In an announcement on Monday, LeEco and Vizio cited “regulatory headwinds” behind their decision to call off the $2 billion deal, announced during a flashy U.S. event in July. The deal is not subject to antitrust approval in China, and increasingly strict currency controls were the most likely obstacle in its way, analysts said.
“We continue to believe that there is great synergy between the two companies, and are pleased to announce that LeEco and Vizio have reached an agreement that is a win for both companies,” LeEco said. It added that the pair will continue to work in other ways that will allow LeEco to load its software onto Vizio TVs.
China introduced tighter restrictions on outbound investment in December to stop a drain on its foreign-exchange reserves and control the depreciation of its currency, the yuan. The government has advised Chinese companies to “make decisions prudently,” in an apparent reference to a wave of recent overseas purchases, many worth $1 billion or more.
“This may mark the beginning of a period when Chinese companies need to stifle the urge to make a splash with billion-dollar takeovers,” said blogger and industry analyst Wang Guanxiong. He added that rising uncertainties for outbound investments may force companies to simply form strategic partnerships rather make outright acquisitions.
Scrapping of the deal follows a similar development in March, when Dalian Wanda was forced to scrap its proposed $1 billion purchase of Golden Globe Awards production house Dick Clark Productions. At the time, Dick Clark said the Chinese buyer “failed to honor contractual obligations.”
Capitally Challenged LeEco is in the middle of a cash crunch, after growing too fast by entering a wide array of businesses like self-driving cars and smartphones over the past two years. Accordingly, many believe the collapse of the Vizio deal will give the company some breathing room to work out its financial problems.
“LeEco would have had trouble scraping together the funds to pull off the deal,” said Ma Jiguang, another prominent tech blogger. “It’s off the hook, and no longer has to worry about the funds and follow-up costs to support the merger, which are totally beyond its means.”
Many of LeEco’s ventures have been scaling down and losing business since Chairman Jia Yueting first admitted to a cash crunch in November.
Feng Xing, head of the company’s smartphone division, resigned on Monday, following departures of two top executives at LeEco’s sports division in March.

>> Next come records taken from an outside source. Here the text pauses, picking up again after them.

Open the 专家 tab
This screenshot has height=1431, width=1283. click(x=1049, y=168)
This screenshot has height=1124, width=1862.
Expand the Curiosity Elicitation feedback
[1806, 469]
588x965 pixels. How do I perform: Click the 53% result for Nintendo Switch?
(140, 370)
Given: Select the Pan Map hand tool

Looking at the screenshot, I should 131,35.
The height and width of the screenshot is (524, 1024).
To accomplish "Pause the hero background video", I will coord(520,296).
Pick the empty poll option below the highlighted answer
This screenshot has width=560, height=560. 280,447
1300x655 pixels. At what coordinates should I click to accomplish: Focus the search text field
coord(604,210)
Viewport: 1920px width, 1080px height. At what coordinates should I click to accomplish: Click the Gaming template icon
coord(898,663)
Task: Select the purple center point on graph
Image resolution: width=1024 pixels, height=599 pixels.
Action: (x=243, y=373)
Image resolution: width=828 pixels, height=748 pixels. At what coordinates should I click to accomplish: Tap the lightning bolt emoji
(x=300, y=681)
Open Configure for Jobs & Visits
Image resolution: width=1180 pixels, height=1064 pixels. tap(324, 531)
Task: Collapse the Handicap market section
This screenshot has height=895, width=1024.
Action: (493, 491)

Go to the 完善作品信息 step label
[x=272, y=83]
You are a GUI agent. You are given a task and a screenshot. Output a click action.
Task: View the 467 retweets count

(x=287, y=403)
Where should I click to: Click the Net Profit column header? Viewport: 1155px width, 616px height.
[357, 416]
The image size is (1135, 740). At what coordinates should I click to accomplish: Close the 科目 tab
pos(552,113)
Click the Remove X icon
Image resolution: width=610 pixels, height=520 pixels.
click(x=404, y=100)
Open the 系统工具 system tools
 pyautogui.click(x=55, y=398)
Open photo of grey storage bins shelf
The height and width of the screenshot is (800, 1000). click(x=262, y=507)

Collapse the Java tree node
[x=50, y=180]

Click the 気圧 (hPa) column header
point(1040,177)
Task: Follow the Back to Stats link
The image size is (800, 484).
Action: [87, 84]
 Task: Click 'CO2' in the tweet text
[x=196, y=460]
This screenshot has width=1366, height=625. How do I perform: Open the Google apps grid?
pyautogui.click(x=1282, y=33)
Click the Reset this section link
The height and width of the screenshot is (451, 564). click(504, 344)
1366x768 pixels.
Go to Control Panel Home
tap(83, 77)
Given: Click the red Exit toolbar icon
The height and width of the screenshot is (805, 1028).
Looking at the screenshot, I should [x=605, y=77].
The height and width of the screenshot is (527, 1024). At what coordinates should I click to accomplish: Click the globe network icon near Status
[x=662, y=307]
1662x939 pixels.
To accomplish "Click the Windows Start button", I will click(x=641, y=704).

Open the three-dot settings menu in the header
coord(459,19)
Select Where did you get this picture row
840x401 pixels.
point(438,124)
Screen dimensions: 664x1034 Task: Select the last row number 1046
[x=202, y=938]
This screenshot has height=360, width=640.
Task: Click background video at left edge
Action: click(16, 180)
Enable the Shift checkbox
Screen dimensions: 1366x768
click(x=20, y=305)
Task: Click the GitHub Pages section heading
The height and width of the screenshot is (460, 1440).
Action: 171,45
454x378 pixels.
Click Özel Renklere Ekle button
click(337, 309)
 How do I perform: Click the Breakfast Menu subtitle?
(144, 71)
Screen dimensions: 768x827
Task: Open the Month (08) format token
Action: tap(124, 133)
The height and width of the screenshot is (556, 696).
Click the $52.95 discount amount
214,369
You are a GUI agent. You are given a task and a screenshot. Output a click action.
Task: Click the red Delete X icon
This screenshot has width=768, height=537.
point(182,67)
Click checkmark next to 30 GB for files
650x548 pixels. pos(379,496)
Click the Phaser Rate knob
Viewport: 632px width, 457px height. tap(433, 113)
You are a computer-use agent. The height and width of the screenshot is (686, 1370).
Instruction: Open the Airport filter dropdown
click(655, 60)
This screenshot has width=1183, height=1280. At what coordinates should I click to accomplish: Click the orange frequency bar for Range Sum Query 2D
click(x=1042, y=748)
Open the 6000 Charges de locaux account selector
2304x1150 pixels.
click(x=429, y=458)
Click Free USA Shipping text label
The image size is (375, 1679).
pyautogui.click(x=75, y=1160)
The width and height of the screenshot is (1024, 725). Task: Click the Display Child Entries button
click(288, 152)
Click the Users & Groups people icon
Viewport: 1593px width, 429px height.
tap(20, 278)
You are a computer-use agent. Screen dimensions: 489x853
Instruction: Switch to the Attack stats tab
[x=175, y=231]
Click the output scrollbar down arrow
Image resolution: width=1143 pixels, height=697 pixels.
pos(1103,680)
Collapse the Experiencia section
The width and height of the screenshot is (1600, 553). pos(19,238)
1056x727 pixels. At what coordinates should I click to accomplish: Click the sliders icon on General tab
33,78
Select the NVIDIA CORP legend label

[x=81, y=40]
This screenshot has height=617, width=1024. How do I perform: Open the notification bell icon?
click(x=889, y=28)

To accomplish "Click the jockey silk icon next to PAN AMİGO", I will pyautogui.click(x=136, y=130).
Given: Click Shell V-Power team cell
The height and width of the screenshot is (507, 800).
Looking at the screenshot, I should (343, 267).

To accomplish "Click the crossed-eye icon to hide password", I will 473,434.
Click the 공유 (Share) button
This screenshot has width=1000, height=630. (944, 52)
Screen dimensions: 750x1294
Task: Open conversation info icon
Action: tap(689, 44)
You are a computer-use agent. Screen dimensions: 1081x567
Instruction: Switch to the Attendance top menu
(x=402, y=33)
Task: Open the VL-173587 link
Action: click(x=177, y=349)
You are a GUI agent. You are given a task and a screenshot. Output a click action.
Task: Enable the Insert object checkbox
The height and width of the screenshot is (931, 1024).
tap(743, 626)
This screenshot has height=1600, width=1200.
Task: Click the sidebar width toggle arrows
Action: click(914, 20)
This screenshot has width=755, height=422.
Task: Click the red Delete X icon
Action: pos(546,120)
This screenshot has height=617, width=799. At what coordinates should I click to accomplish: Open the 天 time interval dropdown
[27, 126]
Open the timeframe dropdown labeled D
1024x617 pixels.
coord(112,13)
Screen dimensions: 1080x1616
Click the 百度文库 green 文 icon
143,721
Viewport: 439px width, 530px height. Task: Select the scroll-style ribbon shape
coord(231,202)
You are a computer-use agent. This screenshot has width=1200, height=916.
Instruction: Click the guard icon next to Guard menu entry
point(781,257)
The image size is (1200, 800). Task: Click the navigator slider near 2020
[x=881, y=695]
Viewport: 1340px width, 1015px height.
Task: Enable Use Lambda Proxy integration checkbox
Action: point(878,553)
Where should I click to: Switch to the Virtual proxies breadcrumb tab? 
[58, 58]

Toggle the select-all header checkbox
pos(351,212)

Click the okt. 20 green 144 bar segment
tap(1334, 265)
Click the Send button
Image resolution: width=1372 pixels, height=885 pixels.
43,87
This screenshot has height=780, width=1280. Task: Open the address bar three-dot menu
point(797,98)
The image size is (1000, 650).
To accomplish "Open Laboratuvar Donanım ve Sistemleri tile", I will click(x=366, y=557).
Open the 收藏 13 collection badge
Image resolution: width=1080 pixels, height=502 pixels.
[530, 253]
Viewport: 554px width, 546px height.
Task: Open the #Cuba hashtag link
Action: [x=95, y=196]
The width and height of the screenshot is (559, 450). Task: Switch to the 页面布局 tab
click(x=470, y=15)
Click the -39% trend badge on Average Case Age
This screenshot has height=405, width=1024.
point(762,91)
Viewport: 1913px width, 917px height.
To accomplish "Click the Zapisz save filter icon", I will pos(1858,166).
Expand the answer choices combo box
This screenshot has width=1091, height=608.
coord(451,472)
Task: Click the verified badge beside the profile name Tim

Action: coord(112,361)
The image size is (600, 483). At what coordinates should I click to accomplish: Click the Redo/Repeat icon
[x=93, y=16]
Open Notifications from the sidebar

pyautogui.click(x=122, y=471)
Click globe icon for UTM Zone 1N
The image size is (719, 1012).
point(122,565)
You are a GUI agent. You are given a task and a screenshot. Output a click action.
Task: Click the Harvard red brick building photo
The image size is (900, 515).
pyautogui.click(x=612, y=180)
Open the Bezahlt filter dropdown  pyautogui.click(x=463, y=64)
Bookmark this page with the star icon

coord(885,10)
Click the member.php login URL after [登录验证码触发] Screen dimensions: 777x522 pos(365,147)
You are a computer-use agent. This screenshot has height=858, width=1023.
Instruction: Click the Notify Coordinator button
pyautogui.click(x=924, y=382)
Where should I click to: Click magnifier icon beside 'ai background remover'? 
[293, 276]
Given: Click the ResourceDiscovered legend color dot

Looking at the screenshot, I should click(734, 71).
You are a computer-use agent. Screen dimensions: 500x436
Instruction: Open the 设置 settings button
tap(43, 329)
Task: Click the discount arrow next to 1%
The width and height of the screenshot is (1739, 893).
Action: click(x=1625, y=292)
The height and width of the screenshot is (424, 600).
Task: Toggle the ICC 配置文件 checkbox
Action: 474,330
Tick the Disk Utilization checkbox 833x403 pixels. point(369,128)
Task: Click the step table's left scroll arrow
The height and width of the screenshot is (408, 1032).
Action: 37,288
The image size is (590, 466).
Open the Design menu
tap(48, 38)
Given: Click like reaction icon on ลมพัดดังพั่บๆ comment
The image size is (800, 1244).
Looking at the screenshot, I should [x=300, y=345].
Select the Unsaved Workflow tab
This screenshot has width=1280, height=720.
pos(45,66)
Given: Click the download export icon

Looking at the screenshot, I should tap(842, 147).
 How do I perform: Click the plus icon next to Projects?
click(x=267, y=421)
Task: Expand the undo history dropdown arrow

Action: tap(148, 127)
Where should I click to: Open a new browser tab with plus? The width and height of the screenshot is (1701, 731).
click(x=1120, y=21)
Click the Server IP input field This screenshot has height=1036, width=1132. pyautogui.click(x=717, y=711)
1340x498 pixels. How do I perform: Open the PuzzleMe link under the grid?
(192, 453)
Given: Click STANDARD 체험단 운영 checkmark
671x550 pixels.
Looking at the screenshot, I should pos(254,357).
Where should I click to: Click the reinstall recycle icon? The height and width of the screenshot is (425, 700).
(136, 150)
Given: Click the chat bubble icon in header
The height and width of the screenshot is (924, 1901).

In late February, the sports arm lost a $100 million contract to air the Asia Football Championships, as media reports said the company failed to meet several payment deadlines.
On the day it confirmed scrapping of the Vizio deal, a separate media report said LeEco planned to slash a third of its U.S. staff after only generating $15 million in the market since its launch last fall, far short of its $100 million target. The company declined to comment on that report. Other media previously reported LeEco had laid off 85% of its employees in India, after little more than a year in the market.
Hard pressed for cash, the company has also reportedly amassed a large volume of unpaid bills, and at least two creditors have publicly said they will exchange all of their debt for LeEco shares.